Of course, some patients are just awkward and you have to take what you can get...

Trauma

A haemarthrosis refers to a joint effusion consisting of blood. It looks radiographically identical to any other flavour of joint effusion, however concurrent bony injury is a bit of a giveaway.
A lipoheamarthrosis describes layering of less radiodense fat on top of the more radiodense blood, in the same way that less dense oil will float on top of more dense water. This layering is appreciable on horizontal beam lateral projections as a discrete layer-line within the effusion.

Liphaemarthrosis
Lipohaemarthrosis of the knee
Source: Radiopaedia

On occasion, a lipohaemarthrosis can appear as multiple layers, with a somewhat stripy appearance if the patient’s knee has not been supine for enough time for the components to separate fully, usually taking a couple of minutes or so.
The presence of a lipohaemarthrosis is pathognomonic for intra-articular bony injury; if no bony injury can be seen, further plain film views or a cross-sectional study may be required to diagnose the occult injury and inform management.

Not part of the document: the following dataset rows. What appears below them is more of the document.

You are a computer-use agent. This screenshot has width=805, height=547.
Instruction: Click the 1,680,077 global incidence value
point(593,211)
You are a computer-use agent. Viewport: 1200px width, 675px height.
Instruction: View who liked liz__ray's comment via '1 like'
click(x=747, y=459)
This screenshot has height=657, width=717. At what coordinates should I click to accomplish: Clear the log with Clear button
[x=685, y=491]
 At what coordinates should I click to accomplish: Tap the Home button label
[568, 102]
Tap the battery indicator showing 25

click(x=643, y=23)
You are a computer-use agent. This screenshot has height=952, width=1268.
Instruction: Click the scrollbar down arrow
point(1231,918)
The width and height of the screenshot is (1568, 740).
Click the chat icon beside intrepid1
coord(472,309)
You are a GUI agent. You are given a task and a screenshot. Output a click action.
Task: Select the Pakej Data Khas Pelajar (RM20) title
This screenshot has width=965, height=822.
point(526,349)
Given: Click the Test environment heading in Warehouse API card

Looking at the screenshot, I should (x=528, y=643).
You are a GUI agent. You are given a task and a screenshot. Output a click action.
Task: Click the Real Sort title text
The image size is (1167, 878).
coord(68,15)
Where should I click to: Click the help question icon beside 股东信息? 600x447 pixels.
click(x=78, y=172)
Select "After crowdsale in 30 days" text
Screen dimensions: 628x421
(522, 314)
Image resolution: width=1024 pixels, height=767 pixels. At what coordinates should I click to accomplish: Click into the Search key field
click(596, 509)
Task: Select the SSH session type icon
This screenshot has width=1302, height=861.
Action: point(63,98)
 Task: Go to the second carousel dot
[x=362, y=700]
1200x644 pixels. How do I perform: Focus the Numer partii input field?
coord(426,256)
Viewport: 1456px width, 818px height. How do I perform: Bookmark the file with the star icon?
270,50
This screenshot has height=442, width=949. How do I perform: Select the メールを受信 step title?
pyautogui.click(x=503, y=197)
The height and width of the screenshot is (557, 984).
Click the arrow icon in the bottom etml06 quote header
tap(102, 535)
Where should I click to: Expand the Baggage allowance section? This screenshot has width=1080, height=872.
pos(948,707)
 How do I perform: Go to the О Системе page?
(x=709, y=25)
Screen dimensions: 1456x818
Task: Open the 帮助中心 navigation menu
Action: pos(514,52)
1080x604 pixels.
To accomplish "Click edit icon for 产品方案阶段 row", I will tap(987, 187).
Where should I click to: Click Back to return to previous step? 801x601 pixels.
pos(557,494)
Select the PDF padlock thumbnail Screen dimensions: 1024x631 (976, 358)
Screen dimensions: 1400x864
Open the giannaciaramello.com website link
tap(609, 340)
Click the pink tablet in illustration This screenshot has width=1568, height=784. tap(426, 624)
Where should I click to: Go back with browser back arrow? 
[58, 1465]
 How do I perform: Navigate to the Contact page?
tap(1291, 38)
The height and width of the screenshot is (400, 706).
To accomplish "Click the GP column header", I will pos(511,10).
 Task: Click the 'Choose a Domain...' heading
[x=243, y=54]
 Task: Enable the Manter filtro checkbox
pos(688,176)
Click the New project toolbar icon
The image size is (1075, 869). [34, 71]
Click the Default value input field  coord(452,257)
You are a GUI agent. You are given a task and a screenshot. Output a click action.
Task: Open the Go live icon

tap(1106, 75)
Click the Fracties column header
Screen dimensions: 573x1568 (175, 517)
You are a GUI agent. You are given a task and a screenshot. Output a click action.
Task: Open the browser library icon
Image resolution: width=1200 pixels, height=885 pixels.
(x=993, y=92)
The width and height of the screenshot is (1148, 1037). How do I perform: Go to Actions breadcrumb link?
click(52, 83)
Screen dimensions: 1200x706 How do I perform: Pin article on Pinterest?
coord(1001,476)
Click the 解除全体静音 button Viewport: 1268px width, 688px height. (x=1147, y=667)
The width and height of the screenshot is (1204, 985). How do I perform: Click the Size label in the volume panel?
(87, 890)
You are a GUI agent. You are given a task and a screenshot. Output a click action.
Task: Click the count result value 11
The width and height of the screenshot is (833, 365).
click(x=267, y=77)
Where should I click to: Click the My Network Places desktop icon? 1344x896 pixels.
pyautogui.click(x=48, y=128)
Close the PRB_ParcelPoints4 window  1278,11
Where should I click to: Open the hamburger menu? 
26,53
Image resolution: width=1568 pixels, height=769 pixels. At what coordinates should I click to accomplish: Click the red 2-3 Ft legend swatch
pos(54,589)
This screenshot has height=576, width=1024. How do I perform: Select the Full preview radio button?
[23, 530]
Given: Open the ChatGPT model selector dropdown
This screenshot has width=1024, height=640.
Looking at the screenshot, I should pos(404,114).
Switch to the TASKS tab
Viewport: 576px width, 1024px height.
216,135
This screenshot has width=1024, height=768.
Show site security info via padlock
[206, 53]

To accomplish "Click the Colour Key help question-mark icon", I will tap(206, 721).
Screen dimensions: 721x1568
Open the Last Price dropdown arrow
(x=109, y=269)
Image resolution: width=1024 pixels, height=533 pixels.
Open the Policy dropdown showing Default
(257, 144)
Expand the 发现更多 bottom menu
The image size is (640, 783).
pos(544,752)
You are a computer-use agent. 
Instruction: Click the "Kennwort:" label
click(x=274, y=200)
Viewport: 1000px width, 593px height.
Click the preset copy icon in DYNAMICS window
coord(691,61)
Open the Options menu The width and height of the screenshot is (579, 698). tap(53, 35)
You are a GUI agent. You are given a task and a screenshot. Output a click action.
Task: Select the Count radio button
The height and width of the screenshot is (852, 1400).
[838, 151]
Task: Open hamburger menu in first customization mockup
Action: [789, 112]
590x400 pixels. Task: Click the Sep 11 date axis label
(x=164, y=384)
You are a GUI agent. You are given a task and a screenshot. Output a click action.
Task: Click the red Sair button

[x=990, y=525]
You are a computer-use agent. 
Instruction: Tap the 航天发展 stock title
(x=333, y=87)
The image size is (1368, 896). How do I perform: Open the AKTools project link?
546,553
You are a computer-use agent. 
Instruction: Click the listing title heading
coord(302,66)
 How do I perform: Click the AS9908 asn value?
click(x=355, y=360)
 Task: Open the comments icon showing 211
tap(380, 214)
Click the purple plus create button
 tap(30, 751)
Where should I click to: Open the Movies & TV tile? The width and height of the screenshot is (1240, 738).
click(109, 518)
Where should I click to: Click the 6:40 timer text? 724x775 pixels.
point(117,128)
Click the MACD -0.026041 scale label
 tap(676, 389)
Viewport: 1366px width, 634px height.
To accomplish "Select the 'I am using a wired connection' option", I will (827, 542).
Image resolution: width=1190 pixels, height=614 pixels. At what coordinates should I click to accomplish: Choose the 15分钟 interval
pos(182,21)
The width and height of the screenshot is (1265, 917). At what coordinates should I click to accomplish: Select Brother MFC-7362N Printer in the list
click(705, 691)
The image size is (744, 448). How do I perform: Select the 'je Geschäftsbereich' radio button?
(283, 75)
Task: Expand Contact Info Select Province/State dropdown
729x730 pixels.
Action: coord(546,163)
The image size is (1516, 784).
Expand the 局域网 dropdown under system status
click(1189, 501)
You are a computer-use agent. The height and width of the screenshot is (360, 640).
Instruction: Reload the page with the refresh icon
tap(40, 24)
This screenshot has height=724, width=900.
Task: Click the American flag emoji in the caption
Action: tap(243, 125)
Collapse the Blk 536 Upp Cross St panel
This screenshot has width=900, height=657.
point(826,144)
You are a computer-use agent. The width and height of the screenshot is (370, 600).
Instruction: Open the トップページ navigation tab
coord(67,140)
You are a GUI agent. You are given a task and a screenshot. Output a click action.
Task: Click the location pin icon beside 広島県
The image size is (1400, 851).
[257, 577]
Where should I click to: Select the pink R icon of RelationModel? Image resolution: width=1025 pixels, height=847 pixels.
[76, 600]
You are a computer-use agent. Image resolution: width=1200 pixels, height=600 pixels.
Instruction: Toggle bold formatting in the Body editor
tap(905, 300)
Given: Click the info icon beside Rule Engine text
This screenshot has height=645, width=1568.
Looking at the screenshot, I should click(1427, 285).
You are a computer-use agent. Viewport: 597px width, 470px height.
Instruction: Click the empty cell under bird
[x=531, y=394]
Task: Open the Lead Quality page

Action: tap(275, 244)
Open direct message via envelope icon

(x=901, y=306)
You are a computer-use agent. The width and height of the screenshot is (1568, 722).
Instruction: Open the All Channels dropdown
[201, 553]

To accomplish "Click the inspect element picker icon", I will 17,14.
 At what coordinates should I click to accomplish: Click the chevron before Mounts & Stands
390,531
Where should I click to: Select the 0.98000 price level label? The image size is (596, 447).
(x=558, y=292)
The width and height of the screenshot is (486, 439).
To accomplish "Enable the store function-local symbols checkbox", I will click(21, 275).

PRACTICAL POINT: when sending your HBL knee to PACS, ensure that the image is orientated as above, with the anterior/superior aspects to the left/right. Some radiographers and reporters prefer to view HBLs orientated longitudinally – this is largely a hangover from the bad old days of making multiple exposures on one physical film to save money and, in the opinion of opinionated people who run websites, has no place in the modern world of computed/digital radiography.
To confidently exclude the presence of a lipohaemarthrosis, the reporter must be certain that the image was taken horizontal beam. This means annotating and sending images correctly orientated.

Osteoarthritis

Knee Osteoarthritis
Osteoarthritis; hover to reveal annotations
Source: Radiopaedia

Osteoarthritis refers to degeneration of a joint due to repeated microtrauma. As the cumulative trauma outpaces the body’s ability to heal itself, radiographically appreciable changes occur. In the case above, there is a very large joint effusion, caused by the inflammatory response to insult as well as all four of the cardinal plain film radiographic signs of degenerative change (joint space narrowing, osteophytosis, articular sclerosis and subchondral cyst formation).
As a bonus, this patient also has chondrocalcinosis of their medial meniscus (often associated with but not necessarily indicative of OA; see CPPD).

Septic Arthritis

Knee Septic Arthritis
Septic arthritis; hover to reveal annotations
Source: BMJ Case Reports

Where osteoarthritis will cause joint space narrowing based on biomechanical pressures, generally resulting in one compartment being more affected than another, septic arthropathy will attack all articular surfaces within the affected joint simultaneously resulting in a more uniform distribution of joint space narrowing. Another feature is rapid progression, over weeks or months. Eventually, there will be destruction and collapse of the subchondral bone.
That said, septic arthropathy has quite specific clinical features and arthrocentesis is the proper objective test to make the diagnosis. Radiographs may demonstrate the effusion and the bony changes but, given that images may appear normal in the first couple of weeks after onset, negative imaging does not exclude septic arthropathy.
The role of imaging is to help exclude other potential causes of a red, hot, swollen joint, such as gout (look for tophi or mechanical erosions) or inflammatory arthropathy (look for juxta-articular osteopenia and erosions at the insertion of the joint capsule(bare area erosions)). Imaging findings (also involving MRI, for preference) would only form the basis of diagnosis if the joint is not able to be aspirated.